One of the main data structures in PTHOR is the element record, which stores all information about the type and state of a logic element. Several fields in the record are pointers to linked lists, or are pointers to arrays that in turn point to linked lists. During the main computational loop, each processor picks up an activated logic element, computes any changes to the element's outputs, and schedules new input events for elements that are affected by the changes. Prefetching is complicated by the presence of the linked lists, since to prefetch a list it is necessary to dereference each pointer along the way.
To insert prefetches by hand, we first reorganized the element record and grouped entries based on whether they were likely to be modified, likely to be read but not modified, or likely not to be referenced. Whenever a processor picks an element from a task queue, we prefetch the element record entries accordingly. In addition, we prefetch the first several levels of the more important linked lists. Due to the complex control structure of the application, it is difficult to determine where the misses occur. Despite the aid of profiling information that helped determine which sections of code were generating misses, we were only able to increase the coverage factor to 36%. A total of 29 lines were added to the source code, resulting in a performance improvement of 23%, as shown in Figure .

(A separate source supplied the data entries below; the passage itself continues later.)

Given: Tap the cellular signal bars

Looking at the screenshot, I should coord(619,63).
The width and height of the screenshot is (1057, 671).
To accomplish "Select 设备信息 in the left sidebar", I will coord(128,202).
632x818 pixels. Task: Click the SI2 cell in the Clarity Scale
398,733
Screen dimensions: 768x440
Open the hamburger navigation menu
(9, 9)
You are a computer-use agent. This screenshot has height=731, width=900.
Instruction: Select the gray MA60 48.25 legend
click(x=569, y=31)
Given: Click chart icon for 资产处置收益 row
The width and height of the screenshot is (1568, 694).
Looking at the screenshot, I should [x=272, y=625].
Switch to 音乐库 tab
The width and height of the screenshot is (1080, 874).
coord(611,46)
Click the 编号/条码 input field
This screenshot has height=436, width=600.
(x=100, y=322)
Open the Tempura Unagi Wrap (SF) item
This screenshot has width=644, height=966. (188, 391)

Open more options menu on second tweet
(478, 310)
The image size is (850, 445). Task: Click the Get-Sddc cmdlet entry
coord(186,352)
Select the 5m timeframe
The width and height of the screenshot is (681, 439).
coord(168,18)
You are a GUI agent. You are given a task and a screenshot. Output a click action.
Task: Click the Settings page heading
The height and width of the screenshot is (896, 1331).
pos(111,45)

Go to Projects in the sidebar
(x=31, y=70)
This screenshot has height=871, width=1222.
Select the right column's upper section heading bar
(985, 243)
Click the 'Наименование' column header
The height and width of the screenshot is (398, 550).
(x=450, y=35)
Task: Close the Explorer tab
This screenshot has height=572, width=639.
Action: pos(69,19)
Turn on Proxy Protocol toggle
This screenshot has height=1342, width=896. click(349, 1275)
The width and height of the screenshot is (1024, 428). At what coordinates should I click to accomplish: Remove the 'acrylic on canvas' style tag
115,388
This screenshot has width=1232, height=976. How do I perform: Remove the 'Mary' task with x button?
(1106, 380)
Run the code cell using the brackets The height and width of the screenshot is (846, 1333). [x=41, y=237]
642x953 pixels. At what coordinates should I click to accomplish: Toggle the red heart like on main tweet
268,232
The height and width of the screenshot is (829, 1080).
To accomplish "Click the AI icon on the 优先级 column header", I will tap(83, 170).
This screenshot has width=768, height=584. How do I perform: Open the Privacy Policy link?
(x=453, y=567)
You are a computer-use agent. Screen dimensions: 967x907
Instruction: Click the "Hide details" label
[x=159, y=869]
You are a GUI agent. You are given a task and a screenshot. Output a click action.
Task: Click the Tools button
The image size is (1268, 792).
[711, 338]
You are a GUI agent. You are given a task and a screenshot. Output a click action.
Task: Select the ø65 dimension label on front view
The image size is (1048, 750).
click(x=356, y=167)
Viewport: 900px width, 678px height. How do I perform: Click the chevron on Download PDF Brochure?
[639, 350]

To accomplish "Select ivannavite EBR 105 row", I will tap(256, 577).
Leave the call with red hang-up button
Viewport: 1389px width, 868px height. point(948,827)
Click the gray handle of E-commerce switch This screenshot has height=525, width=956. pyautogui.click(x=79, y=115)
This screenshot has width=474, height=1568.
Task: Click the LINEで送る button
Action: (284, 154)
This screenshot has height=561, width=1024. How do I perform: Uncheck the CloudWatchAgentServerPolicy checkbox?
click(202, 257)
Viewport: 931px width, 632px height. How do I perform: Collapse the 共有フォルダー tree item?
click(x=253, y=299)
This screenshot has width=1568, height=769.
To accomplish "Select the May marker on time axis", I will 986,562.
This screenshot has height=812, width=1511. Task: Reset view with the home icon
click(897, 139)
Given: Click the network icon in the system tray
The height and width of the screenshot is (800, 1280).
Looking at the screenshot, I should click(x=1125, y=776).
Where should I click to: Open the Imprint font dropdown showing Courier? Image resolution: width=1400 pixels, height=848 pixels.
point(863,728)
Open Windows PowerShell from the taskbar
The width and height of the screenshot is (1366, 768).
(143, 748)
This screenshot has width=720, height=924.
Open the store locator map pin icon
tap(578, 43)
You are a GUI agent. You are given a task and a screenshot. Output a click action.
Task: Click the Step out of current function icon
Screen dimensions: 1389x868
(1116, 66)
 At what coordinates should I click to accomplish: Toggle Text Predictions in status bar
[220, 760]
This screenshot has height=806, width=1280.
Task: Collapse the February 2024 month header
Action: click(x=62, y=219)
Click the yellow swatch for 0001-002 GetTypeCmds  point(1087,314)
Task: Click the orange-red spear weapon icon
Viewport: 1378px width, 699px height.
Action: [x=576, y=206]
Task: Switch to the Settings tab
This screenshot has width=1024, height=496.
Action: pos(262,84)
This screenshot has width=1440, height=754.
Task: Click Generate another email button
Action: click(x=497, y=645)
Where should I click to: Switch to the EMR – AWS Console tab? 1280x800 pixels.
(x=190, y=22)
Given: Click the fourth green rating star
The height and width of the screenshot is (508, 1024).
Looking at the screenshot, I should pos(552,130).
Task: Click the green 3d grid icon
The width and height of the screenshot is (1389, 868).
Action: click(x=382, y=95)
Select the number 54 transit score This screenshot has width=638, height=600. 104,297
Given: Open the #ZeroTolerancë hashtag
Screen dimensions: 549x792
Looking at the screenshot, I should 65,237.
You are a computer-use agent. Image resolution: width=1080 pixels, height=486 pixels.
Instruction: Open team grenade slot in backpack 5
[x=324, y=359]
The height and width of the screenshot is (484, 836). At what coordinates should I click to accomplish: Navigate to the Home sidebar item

Adding prefetching to PTHOR was a qualitatively different experience from adding prefetching to MP3D, LU, and even BARNES. While the process of inserting prefetches took considerably more time, the resulting coverage was much lower. Unlike BARNES, it was very difficult to isolate the misses in PTHOR, even with the help of profiling information, since they are spread across so many different references and often occur only sporadically. Even the author of PTHOR had a difficult time predicting which references should be prefetched. This is partly because PTHOR is a significantly more complicated program, both in terms of its data structures and its control flow. In many cases, although we knew from profiling information that a particular reference was suffering from cache misses, we could find no way to schedule the prefetches that would improve performance. Therefore, of the programs we have studied, PTHOR appears to be the most difficult challenge for the compiler. Given that we did achieve a speedup of 23%, it appears to be a challenge worth pursuing.